A new report from PwC says the gap between companies that are getting real returns from artificial intelligence and those that are not has become impossible to ignore.
In a new report, PwC introduces the concept of “AI fitness,” defining it as the ability to focus AI on outcomes that matter, build the foundations that enable AI to deliver returns, while rapidly scaling what works to turn pilots into profits.
PwC highlights a striking performance gap between the most AI-fit companies and their peers.
“The most AI-fit companies are getting a 7.2 times AI-driven performance boost — a combination of AI-driven revenues and cost reductions — over their peers.”
According to PwC, AI fitness rests on two pillars. The first is six foundational capabilities: strategy, investment, workforce, data and technology, governance and innovation. The second is three measures of AI use: breadth and depth of deployment, sophistication of application and the ability to capture value from industry convergence.

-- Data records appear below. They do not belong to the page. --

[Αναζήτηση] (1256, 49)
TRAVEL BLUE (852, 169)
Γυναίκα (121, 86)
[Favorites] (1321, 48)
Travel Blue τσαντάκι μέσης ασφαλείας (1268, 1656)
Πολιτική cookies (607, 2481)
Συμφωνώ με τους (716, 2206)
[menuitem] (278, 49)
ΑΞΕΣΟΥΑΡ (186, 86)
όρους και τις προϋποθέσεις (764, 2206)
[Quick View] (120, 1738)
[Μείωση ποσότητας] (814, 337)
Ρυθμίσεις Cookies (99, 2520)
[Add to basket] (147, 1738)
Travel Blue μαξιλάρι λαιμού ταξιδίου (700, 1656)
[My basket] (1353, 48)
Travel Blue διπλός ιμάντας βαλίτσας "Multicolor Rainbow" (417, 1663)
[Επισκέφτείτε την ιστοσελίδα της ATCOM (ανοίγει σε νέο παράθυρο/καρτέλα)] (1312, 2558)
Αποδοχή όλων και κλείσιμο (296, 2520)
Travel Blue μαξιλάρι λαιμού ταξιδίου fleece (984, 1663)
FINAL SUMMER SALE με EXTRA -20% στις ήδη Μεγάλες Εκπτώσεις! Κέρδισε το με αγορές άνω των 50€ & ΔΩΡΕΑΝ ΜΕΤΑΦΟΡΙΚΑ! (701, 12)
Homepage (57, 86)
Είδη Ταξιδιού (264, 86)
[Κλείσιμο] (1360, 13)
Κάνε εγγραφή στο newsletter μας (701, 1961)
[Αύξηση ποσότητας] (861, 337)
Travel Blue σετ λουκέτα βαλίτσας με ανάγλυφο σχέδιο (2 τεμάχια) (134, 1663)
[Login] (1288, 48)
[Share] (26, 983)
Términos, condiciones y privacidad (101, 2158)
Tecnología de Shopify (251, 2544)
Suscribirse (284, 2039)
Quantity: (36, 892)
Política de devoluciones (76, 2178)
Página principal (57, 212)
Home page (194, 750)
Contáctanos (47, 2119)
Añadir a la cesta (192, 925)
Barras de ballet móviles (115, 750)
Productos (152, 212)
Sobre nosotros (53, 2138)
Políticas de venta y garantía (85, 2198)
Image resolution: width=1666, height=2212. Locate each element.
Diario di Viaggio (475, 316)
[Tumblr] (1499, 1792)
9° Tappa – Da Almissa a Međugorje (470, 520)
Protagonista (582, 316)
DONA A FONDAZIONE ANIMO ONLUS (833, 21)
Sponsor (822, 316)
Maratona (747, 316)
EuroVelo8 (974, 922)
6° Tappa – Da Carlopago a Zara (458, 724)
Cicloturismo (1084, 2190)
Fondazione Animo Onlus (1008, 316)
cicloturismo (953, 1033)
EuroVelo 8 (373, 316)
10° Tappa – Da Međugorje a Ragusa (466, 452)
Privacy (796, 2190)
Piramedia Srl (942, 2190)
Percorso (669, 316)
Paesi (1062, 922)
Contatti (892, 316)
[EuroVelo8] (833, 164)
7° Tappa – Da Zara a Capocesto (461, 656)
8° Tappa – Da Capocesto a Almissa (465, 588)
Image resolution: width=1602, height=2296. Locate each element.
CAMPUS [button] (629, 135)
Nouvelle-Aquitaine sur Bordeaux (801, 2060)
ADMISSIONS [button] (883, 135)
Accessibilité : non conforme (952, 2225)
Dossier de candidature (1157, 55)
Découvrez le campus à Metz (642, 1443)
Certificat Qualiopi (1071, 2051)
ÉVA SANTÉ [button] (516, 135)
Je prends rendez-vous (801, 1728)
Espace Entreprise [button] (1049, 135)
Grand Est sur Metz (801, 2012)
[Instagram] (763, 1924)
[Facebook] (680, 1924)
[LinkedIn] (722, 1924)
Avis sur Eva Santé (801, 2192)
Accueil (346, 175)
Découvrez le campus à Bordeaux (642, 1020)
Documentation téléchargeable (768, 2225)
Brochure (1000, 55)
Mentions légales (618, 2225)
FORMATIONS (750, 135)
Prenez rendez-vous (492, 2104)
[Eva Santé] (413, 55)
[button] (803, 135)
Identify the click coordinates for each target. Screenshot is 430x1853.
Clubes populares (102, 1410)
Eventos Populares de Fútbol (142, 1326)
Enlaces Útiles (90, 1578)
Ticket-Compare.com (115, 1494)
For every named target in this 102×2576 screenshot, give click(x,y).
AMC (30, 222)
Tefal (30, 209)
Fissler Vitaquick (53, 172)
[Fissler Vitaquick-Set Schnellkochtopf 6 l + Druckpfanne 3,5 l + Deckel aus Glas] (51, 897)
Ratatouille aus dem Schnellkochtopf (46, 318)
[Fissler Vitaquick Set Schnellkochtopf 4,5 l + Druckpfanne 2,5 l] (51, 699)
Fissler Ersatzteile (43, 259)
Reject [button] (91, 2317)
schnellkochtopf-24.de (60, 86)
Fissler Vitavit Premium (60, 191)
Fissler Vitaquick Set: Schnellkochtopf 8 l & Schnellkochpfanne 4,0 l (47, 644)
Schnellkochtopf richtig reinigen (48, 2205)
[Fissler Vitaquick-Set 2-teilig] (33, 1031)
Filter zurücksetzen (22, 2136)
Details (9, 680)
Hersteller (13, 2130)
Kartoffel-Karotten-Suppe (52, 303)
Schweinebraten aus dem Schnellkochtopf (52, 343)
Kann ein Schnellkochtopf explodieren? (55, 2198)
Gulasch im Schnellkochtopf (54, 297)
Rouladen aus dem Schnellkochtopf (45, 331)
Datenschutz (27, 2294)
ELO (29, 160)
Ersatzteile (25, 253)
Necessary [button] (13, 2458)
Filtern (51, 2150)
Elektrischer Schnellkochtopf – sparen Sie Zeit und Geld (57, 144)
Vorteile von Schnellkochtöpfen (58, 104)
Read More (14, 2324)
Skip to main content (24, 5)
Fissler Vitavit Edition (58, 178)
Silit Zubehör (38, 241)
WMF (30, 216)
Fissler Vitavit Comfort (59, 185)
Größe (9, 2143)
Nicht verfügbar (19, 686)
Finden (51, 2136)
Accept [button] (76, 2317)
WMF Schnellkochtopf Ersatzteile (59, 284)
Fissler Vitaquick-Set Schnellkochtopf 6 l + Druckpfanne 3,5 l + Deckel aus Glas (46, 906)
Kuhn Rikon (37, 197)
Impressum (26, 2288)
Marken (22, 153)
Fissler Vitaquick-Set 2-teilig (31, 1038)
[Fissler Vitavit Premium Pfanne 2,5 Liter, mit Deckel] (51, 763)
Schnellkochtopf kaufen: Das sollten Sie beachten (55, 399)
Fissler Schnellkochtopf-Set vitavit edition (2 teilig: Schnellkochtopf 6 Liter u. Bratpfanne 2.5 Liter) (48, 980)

PwC notes that the last measure, industry convergence, most clearly separates the leaders from the rest. The most AI-fit companies are twice as likely as their peers to use AI to compete beyond their own sector, entering adjacent markets and revenue streams that their competitors have not yet considered.
“This factor assesses the extent to which AI enables cross-sector competition or collaboration. That could be sensing emerging value pools between sectors, responding to shifts in customer needs, or collaborating across sectors to unlock new value from ecosystem partnerships.
AI leaders are more likely to use AI to derive growth from industry convergence, the strongest AI fitness factor influencing AI-driven performance.”
The data also backs up the compounding advantage of combining strong foundations with aggressive AI use.
“Companies get 2 times the improvement in AI-driven performance when they bolster increased AI use with stronger foundations.”
PwC also finds that the most AI-fit companies are 80% more likely to systematically track the business impact of their AI initiatives, suggesting that measurement and accountability are as important as the technology itself.